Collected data

+--

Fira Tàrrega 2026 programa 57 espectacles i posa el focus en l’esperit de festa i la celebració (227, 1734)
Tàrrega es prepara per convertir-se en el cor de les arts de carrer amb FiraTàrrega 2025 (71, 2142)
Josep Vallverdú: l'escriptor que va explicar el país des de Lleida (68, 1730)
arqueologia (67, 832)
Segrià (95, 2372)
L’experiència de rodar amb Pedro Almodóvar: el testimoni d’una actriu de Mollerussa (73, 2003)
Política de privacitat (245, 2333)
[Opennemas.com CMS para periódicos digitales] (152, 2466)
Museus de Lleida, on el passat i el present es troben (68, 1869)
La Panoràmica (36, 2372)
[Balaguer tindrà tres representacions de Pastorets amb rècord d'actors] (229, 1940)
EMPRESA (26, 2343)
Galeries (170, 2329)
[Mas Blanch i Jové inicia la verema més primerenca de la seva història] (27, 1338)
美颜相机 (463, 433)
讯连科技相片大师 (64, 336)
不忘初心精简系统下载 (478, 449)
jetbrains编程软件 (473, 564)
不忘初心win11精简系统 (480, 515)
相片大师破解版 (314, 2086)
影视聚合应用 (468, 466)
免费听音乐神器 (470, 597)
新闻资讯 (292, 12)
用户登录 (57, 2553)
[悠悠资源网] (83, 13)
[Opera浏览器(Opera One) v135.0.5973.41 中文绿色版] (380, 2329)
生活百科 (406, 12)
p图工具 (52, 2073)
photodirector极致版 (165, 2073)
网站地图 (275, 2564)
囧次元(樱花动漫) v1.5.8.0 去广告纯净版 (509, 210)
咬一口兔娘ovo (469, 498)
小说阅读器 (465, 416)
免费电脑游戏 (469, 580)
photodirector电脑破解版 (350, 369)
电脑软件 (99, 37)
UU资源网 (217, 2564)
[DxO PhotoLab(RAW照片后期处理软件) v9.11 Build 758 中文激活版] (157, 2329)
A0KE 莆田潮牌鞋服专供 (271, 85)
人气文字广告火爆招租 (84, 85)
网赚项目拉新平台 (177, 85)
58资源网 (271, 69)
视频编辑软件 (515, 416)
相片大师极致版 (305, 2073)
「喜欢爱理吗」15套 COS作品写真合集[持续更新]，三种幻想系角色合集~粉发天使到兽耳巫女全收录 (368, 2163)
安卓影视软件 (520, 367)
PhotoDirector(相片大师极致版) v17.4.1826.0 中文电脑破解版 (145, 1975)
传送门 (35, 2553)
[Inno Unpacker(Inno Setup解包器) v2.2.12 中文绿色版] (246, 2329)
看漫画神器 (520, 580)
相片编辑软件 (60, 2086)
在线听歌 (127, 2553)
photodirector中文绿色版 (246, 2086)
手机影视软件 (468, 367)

+--

From the data, pick out every line that includes "Tàrrega".

Solution to this exercise:
Fira Tàrrega 2026 programa 57 espectacles i posa el focus en l’esperit de festa i la celebració (227, 1734)
Tàrrega es prepara per convertir-se en el cor de les arts de carrer amb FiraTàrrega 2025 (71, 2142)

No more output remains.